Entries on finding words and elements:
::::::::::

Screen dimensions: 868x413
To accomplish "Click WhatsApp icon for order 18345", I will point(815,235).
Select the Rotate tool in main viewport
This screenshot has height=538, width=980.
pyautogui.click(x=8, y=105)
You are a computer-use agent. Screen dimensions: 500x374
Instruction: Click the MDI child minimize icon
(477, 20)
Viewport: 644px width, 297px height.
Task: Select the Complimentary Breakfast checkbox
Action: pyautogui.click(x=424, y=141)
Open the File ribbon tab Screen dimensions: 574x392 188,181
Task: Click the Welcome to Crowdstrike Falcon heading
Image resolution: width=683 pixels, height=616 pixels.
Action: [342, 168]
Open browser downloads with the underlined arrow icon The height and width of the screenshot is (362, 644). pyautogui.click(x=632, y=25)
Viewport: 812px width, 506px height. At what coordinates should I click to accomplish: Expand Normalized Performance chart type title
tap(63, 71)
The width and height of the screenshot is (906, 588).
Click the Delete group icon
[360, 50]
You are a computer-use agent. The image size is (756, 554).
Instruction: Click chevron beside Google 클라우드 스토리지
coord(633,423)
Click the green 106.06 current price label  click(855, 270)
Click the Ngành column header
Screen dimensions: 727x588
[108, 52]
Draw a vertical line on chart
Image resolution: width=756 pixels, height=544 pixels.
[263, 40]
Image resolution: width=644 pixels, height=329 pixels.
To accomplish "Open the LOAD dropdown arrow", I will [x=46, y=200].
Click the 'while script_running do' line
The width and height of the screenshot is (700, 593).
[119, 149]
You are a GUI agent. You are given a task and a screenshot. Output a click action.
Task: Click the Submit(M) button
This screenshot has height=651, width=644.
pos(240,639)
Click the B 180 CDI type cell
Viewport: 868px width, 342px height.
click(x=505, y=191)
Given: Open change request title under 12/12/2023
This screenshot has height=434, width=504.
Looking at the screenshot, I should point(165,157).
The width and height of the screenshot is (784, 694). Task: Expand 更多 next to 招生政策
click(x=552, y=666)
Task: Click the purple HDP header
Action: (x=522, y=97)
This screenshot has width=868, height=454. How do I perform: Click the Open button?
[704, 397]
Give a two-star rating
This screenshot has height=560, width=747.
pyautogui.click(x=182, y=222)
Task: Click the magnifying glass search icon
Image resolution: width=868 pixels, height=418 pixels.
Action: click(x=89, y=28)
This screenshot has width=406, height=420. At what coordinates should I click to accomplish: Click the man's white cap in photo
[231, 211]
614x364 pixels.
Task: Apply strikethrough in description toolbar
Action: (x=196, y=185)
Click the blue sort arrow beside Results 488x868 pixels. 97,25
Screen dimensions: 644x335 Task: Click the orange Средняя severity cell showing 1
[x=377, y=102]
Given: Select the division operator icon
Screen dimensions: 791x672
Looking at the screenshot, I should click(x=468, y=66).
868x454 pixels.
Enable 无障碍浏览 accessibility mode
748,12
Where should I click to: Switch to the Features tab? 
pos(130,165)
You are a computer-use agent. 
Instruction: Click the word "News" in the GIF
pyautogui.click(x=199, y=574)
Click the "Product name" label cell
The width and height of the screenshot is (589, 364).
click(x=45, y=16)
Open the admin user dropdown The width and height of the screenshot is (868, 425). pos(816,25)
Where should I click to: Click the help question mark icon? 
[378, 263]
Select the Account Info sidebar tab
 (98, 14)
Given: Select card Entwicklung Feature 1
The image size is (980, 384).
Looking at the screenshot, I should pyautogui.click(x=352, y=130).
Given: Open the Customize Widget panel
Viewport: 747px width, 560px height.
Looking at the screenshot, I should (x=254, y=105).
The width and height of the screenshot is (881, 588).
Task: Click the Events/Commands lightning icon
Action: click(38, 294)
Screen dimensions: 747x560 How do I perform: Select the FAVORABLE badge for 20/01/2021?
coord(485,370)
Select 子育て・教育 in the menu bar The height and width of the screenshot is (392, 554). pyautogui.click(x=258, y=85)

::::::::::

Written instruction » Revise the records above so that every "Screen dimensions" reads "Display size", keeping everything else the same.

Correct result »
Display size: 868x413
To accomplish "Click WhatsApp icon for order 18345", I will point(815,235).
Select the Rotate tool in main viewport
This screenshot has height=538, width=980.
pyautogui.click(x=8, y=105)
You are a computer-use agent. Display size: 500x374
Instruction: Click the MDI child minimize icon
(477, 20)
Viewport: 644px width, 297px height.
Task: Select the Complimentary Breakfast checkbox
Action: pyautogui.click(x=424, y=141)
Open the File ribbon tab Display size: 574x392 188,181
Task: Click the Welcome to Crowdstrike Falcon heading
Image resolution: width=683 pixels, height=616 pixels.
Action: [342, 168]
Open browser downloads with the underlined arrow icon The height and width of the screenshot is (362, 644). pyautogui.click(x=632, y=25)
Viewport: 812px width, 506px height. At what coordinates should I click to accomplish: Expand Normalized Performance chart type title
tap(63, 71)
The width and height of the screenshot is (906, 588).
Click the Delete group icon
[360, 50]
You are a computer-use agent. The image size is (756, 554).
Instruction: Click chevron beside Google 클라우드 스토리지
coord(633,423)
Click the green 106.06 current price label  click(855, 270)
Click the Ngành column header
Display size: 727x588
[108, 52]
Draw a vertical line on chart
Image resolution: width=756 pixels, height=544 pixels.
[263, 40]
Image resolution: width=644 pixels, height=329 pixels.
To accomplish "Open the LOAD dropdown arrow", I will [x=46, y=200].
Click the 'while script_running do' line
The width and height of the screenshot is (700, 593).
[119, 149]
You are a GUI agent. You are given a task and a screenshot. Output a click action.
Task: Click the Submit(M) button
This screenshot has height=651, width=644.
pos(240,639)
Click the B 180 CDI type cell
Viewport: 868px width, 342px height.
click(x=505, y=191)
Given: Open change request title under 12/12/2023
This screenshot has height=434, width=504.
Looking at the screenshot, I should point(165,157).
The width and height of the screenshot is (784, 694). Task: Expand 更多 next to 招生政策
click(x=552, y=666)
Task: Click the purple HDP header
Action: (x=522, y=97)
This screenshot has width=868, height=454. How do I perform: Click the Open button?
[704, 397]
Give a two-star rating
This screenshot has height=560, width=747.
pyautogui.click(x=182, y=222)
Task: Click the magnifying glass search icon
Image resolution: width=868 pixels, height=418 pixels.
Action: click(x=89, y=28)
This screenshot has width=406, height=420. At what coordinates should I click to accomplish: Click the man's white cap in photo
[231, 211]
614x364 pixels.
Task: Apply strikethrough in description toolbar
Action: (x=196, y=185)
Click the blue sort arrow beside Results 488x868 pixels. 97,25
Display size: 644x335 Task: Click the orange Средняя severity cell showing 1
[x=377, y=102]
Given: Select the division operator icon
Display size: 791x672
Looking at the screenshot, I should click(x=468, y=66).
868x454 pixels.
Enable 无障碍浏览 accessibility mode
748,12
Where should I click to: Switch to the Features tab? 
pos(130,165)
You are a computer-use agent. 
Instruction: Click the word "News" in the GIF
pyautogui.click(x=199, y=574)
Click the "Product name" label cell
The width and height of the screenshot is (589, 364).
click(x=45, y=16)
Open the admin user dropdown The width and height of the screenshot is (868, 425). pos(816,25)
Where should I click to: Click the help question mark icon? 
[378, 263]
Select the Account Info sidebar tab
 (98, 14)
Given: Select card Entwicklung Feature 1
The image size is (980, 384).
Looking at the screenshot, I should pyautogui.click(x=352, y=130).
Given: Open the Customize Widget panel
Viewport: 747px width, 560px height.
Looking at the screenshot, I should (x=254, y=105).
The width and height of the screenshot is (881, 588).
Task: Click the Events/Commands lightning icon
Action: click(38, 294)
Display size: 747x560 How do I perform: Select the FAVORABLE badge for 20/01/2021?
coord(485,370)
Select 子育て・教育 in the menu bar The height and width of the screenshot is (392, 554). pyautogui.click(x=258, y=85)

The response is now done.